We spoke about Ashlie and Christine earlier, and I’m wondering if there’s anyone else you’ve worked with in theater before who makes The Gilded Age feel like a cast reunion.
Christine Baranski and I did this play The Real Thing in 1984, but also Simon Jones was a replacement very early on, right there with us 40 years ago. Deborah Monk and I were in a production together when I was college age. Nathan Lane I’ve known forever, Donna Murphy I’ve known forever. Kelli O’Hara and I knew each other a little bit, and now we know each other a lot more. Bill Irwin, who was Ada’s not-so-well-meaning suitor in season one, he and I are old friends, and Celia Keenan-Bolger, and Kristine Nielsen. It’s completely Old Home Week.

But the real treat for me was meeting all these young people who are so extraordinary. I know all the people I’ve mentioned are going to be amazing, but these young people! I knew Denée and of course had seen her work, but they have found more young people who are every bit our equal and more. That was the part that I was not particularly expecting, and it takes my breath away every time.

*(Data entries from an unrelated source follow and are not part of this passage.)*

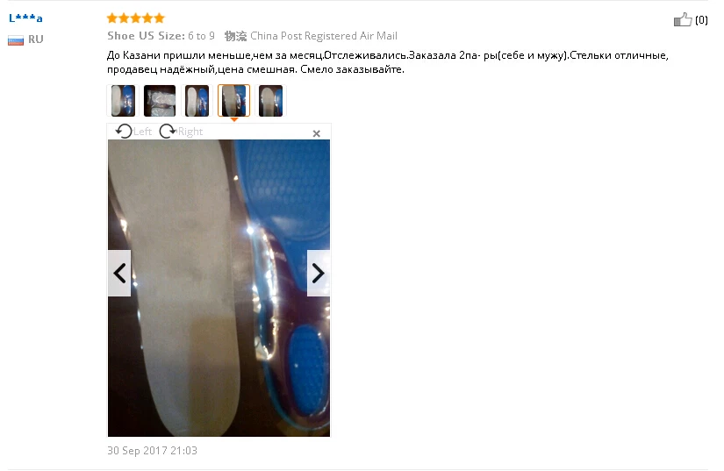Click the 'Left' rotate text label
The width and height of the screenshot is (724, 471).
pos(142,132)
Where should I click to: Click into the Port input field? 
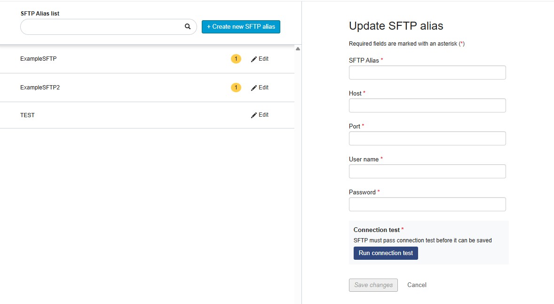pyautogui.click(x=427, y=138)
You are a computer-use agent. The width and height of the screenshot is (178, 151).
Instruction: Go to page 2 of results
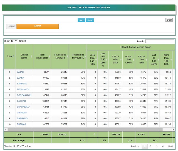(151, 146)
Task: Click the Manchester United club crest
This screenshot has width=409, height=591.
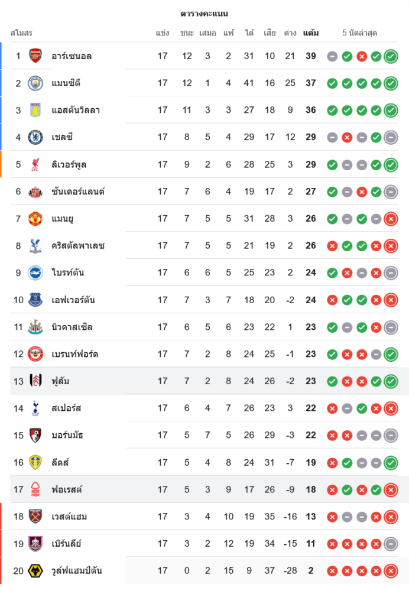Action: click(x=35, y=219)
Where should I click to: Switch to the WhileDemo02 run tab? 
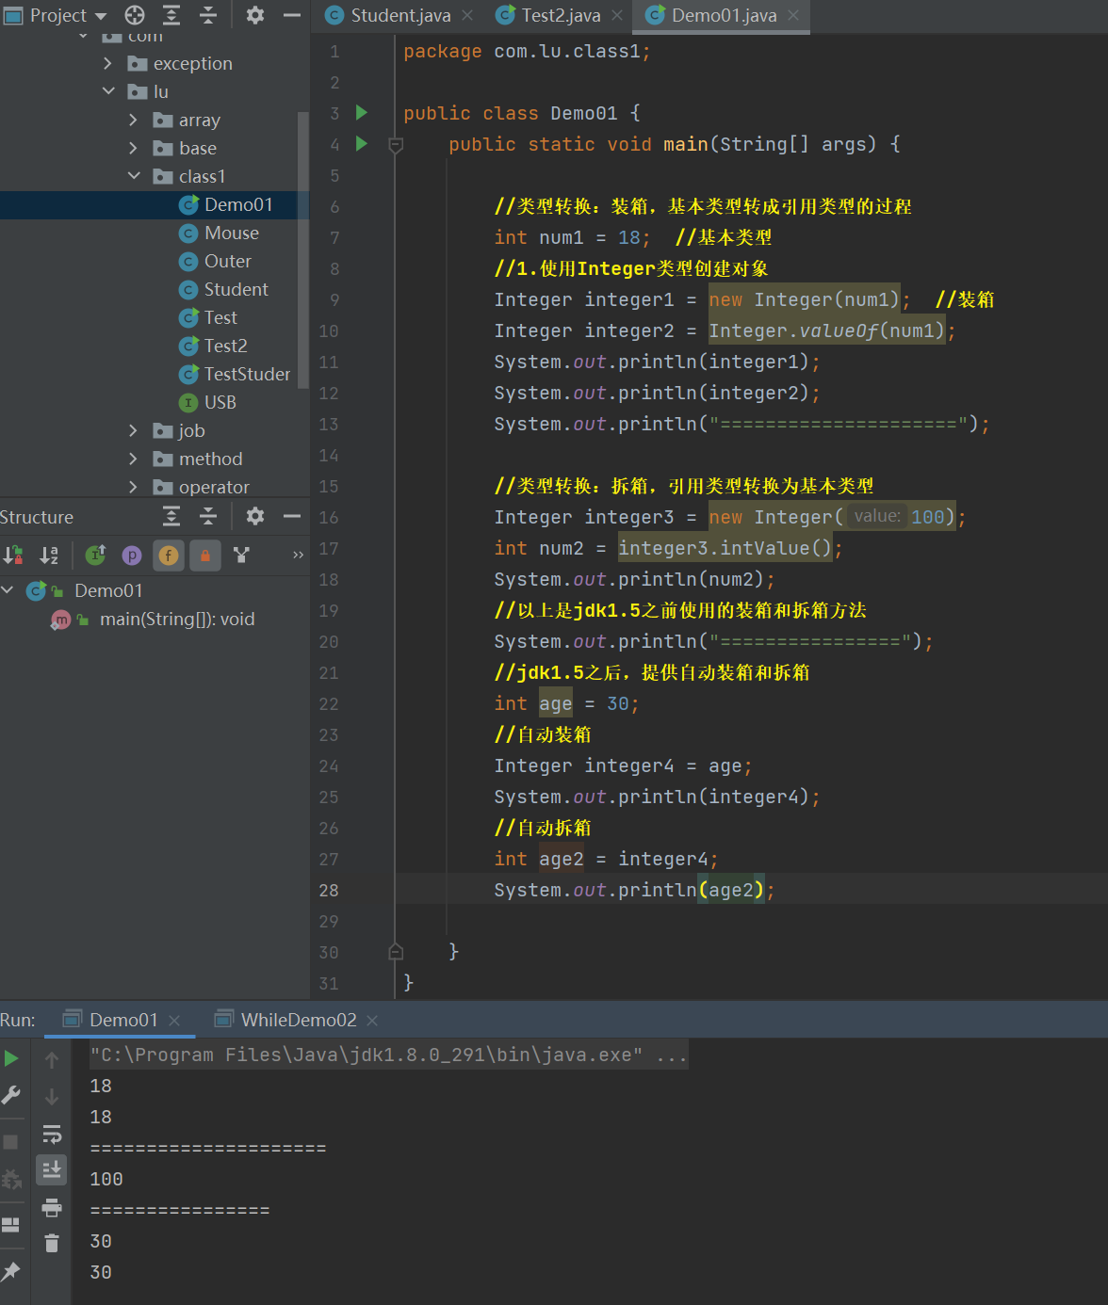pyautogui.click(x=298, y=1020)
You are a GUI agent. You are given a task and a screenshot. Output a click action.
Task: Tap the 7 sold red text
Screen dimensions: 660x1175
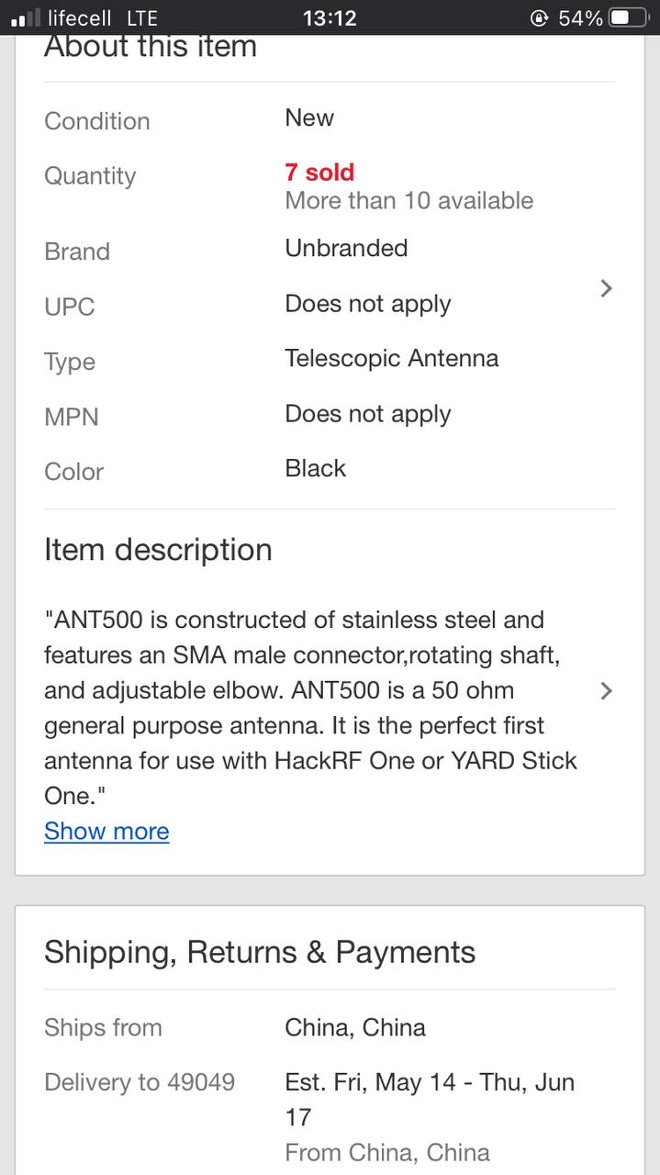click(x=319, y=172)

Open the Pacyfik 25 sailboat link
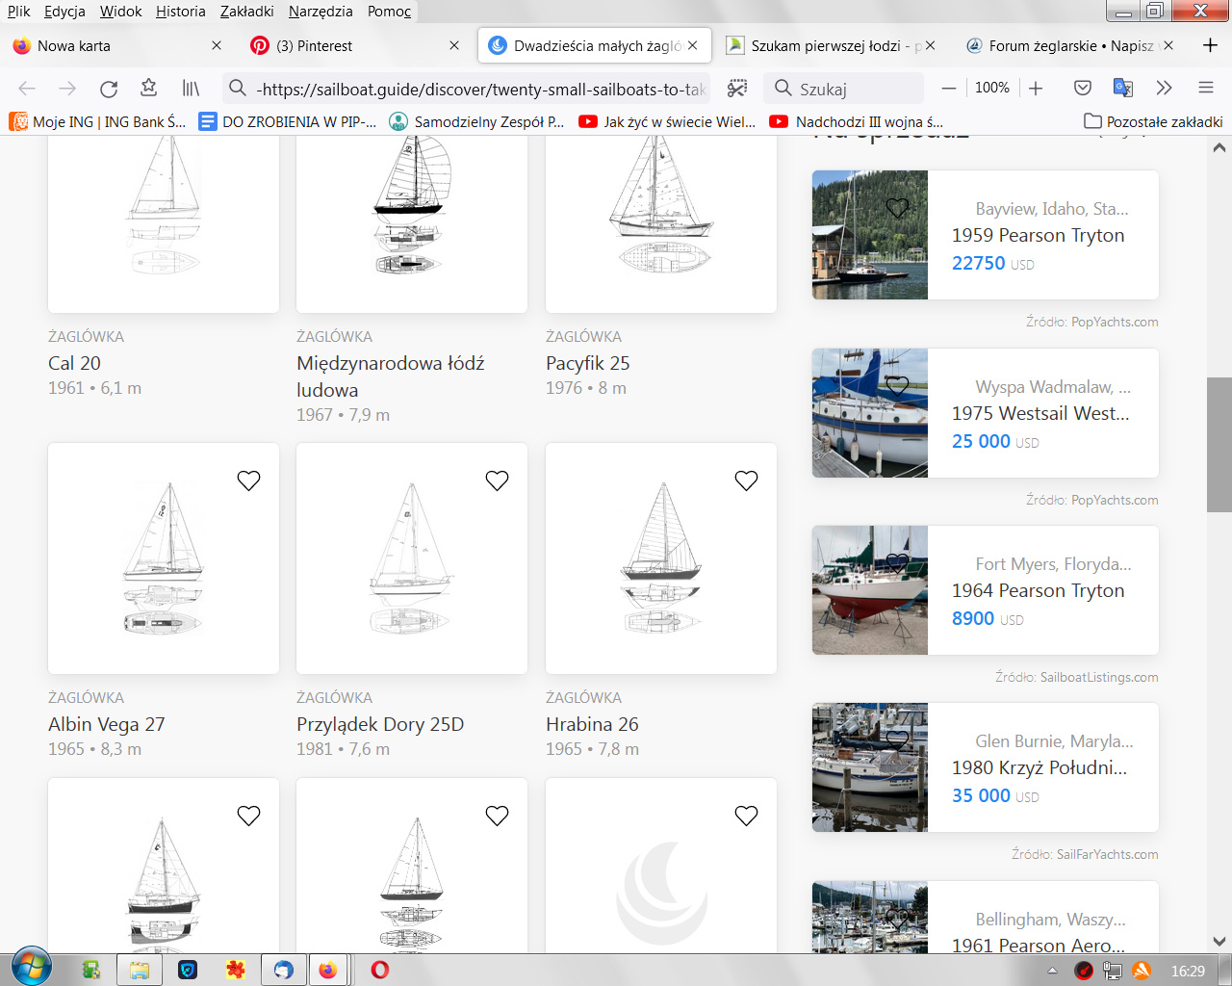pos(587,363)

Julian Fellowes told Vulture, “my fantasy is always that the audience runs and looks things up on Wikipedia and then reads books about it.” Has anything in the show sparked a new obsession or Wikipedia rabbit hole for you?
The idea that a woman was so instrumental in building the Brooklyn Bridge was great news to me. When the show was about to start, we all read a lot of books, both fiction and nonfiction, and I guess I knew something about this world largely from Edith Wharton and Henry James. But the thing that really captured my imagination is the incredibly intricate rules of etiquette regarding who you’re allowed to speak to, who you’re not allowed to speak to, who you’re allowed to call on, how you must never cut anyone you’ve been introduced to, necessitating that you must not be introduced to people, because once you’ve been introduced, then you are a sitting duck for them, and they might not be a person you approve of. It is as complicated as a Japanese tea ceremony. All of the rules about how people in general, but most particularly women, interacted with each other and all of the rules that you mustn’t break or bend.

The Gilded Age is so interesting because some elements feel modern, while others seem way older and more foreign than only a century and a half ago.
So many of the issues that are being faced by all the different characters in all the different strata and worlds are just so much along the continuum and exactly what we’re dealing with right now in 2025. But for better or worse, mostly for better, we don’t have quite the level of rules and restrictions, and as we’ll see later, the things that a woman can have done to her that makes her a persona non grata — not even anything that she herself did, but something that was done to her.